--- Assigned task ---
Nothing but an exact copy of the records is expected here.

━━━━━━━━━━━━━━━━━━━━

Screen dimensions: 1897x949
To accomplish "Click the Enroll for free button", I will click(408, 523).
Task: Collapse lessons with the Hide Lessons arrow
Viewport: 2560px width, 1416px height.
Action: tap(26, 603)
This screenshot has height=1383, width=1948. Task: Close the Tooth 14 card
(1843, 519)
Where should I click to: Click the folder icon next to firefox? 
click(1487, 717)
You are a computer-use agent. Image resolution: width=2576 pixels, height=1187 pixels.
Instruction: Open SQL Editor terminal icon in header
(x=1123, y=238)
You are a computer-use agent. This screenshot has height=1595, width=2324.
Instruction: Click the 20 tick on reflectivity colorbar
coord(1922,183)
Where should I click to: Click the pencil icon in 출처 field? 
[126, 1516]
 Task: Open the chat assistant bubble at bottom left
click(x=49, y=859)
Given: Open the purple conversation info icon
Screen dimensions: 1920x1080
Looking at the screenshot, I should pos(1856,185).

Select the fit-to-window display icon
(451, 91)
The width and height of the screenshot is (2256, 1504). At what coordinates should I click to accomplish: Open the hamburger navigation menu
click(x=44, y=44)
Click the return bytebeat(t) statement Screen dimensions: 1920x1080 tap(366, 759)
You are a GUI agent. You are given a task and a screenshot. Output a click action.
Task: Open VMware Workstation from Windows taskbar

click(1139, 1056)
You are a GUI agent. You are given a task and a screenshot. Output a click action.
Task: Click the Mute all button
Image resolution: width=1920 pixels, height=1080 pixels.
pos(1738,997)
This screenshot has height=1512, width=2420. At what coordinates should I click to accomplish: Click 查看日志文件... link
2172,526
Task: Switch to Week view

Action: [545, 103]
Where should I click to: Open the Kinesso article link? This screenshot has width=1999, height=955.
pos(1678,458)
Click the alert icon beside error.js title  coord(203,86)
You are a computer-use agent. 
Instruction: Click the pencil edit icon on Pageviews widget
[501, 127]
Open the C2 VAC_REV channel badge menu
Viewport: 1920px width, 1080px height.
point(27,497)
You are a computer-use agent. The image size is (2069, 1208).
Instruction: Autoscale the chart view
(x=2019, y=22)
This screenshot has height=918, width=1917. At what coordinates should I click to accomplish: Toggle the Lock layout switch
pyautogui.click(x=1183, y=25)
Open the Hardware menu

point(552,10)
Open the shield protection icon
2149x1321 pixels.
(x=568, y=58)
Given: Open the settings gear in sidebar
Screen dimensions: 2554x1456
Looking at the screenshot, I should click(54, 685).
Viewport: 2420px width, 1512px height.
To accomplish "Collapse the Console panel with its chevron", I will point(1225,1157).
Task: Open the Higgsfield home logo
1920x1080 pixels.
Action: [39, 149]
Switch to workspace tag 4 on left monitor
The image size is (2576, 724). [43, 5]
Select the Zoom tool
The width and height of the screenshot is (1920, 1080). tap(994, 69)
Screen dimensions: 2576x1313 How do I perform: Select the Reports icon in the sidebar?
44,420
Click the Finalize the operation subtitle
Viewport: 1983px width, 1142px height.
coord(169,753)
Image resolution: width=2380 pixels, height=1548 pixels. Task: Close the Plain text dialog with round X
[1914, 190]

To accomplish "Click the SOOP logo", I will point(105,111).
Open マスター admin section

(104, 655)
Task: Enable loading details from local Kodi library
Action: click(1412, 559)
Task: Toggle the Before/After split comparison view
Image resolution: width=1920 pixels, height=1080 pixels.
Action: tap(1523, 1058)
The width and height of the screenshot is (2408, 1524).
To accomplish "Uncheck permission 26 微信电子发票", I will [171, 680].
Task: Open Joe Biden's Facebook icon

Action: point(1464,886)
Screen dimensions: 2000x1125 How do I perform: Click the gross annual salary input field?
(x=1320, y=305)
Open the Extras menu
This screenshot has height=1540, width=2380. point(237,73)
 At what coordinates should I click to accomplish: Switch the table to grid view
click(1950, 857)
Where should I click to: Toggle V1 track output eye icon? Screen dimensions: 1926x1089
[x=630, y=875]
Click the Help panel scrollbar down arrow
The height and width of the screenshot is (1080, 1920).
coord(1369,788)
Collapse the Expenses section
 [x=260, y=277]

━━━━━━━━━━━━━━━━━━━━

--- Solution below ---
Screen dimensions: 1897x949
To accomplish "Click the Enroll for free button", I will click(408, 523).
Task: Collapse lessons with the Hide Lessons arrow
Viewport: 2560px width, 1416px height.
Action: tap(26, 603)
This screenshot has height=1383, width=1948. Task: Close the Tooth 14 card
(1843, 519)
Where should I click to: Click the folder icon next to firefox? 
click(1487, 717)
You are a computer-use agent. Image resolution: width=2576 pixels, height=1187 pixels.
Instruction: Open SQL Editor terminal icon in header
(x=1123, y=238)
You are a computer-use agent. This screenshot has height=1595, width=2324.
Instruction: Click the 20 tick on reflectivity colorbar
coord(1922,183)
Where should I click to: Click the pencil icon in 출처 field? 
[126, 1516]
 Task: Open the chat assistant bubble at bottom left
click(x=49, y=859)
Given: Open the purple conversation info icon
Screen dimensions: 1920x1080
Looking at the screenshot, I should pos(1856,185).

Select the fit-to-window display icon
(451, 91)
The width and height of the screenshot is (2256, 1504). At what coordinates should I click to accomplish: Open the hamburger navigation menu
click(x=44, y=44)
Click the return bytebeat(t) statement Screen dimensions: 1920x1080 tap(366, 759)
You are a GUI agent. You are given a task and a screenshot. Output a click action.
Task: Open VMware Workstation from Windows taskbar

click(1139, 1056)
You are a GUI agent. You are given a task and a screenshot. Output a click action.
Task: Click the Mute all button
Image resolution: width=1920 pixels, height=1080 pixels.
pos(1738,997)
This screenshot has height=1512, width=2420. At what coordinates should I click to accomplish: Click 查看日志文件... link
2172,526
Task: Switch to Week view

Action: [545, 103]
Where should I click to: Open the Kinesso article link? This screenshot has width=1999, height=955.
pos(1678,458)
Click the alert icon beside error.js title  coord(203,86)
You are a computer-use agent. 
Instruction: Click the pencil edit icon on Pageviews widget
[501, 127]
Open the C2 VAC_REV channel badge menu
Viewport: 1920px width, 1080px height.
point(27,497)
You are a computer-use agent. The image size is (2069, 1208).
Instruction: Autoscale the chart view
(x=2019, y=22)
This screenshot has height=918, width=1917. At what coordinates should I click to accomplish: Toggle the Lock layout switch
pyautogui.click(x=1183, y=25)
Open the Hardware menu

point(552,10)
Open the shield protection icon
2149x1321 pixels.
(x=568, y=58)
Given: Open the settings gear in sidebar
Screen dimensions: 2554x1456
Looking at the screenshot, I should click(54, 685).
Viewport: 2420px width, 1512px height.
To accomplish "Collapse the Console panel with its chevron", I will point(1225,1157).
Task: Open the Higgsfield home logo
1920x1080 pixels.
Action: [39, 149]
Switch to workspace tag 4 on left monitor
The image size is (2576, 724). [43, 5]
Select the Zoom tool
The width and height of the screenshot is (1920, 1080). tap(994, 69)
Screen dimensions: 2576x1313 How do I perform: Select the Reports icon in the sidebar?
44,420
Click the Finalize the operation subtitle
Viewport: 1983px width, 1142px height.
coord(169,753)
Image resolution: width=2380 pixels, height=1548 pixels. Task: Close the Plain text dialog with round X
[1914, 190]

To accomplish "Click the SOOP logo", I will point(105,111).
Open マスター admin section

(104, 655)
Task: Enable loading details from local Kodi library
Action: click(1412, 559)
Task: Toggle the Before/After split comparison view
Image resolution: width=1920 pixels, height=1080 pixels.
Action: tap(1523, 1058)
The width and height of the screenshot is (2408, 1524).
To accomplish "Uncheck permission 26 微信电子发票", I will [171, 680].
Task: Open Joe Biden's Facebook icon

Action: point(1464,886)
Screen dimensions: 2000x1125 How do I perform: Click the gross annual salary input field?
(x=1320, y=305)
Open the Extras menu
This screenshot has height=1540, width=2380. point(237,73)
 At what coordinates should I click to accomplish: Switch the table to grid view
click(1950, 857)
Where should I click to: Toggle V1 track output eye icon? Screen dimensions: 1926x1089
[x=630, y=875]
Click the Help panel scrollbar down arrow
The height and width of the screenshot is (1080, 1920).
coord(1369,788)
Collapse the Expenses section
 [x=260, y=277]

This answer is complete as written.